▸ **TASK OBJECTIVE**:
Please set down all of the data below verbatim.

START DATA TO USE

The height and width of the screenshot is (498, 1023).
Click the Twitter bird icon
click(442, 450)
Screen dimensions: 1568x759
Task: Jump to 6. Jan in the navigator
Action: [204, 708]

END DATA TO USE

▸ **ANSWER**:
The height and width of the screenshot is (498, 1023).
Click the Twitter bird icon
click(442, 450)
Screen dimensions: 1568x759
Task: Jump to 6. Jan in the navigator
Action: [204, 708]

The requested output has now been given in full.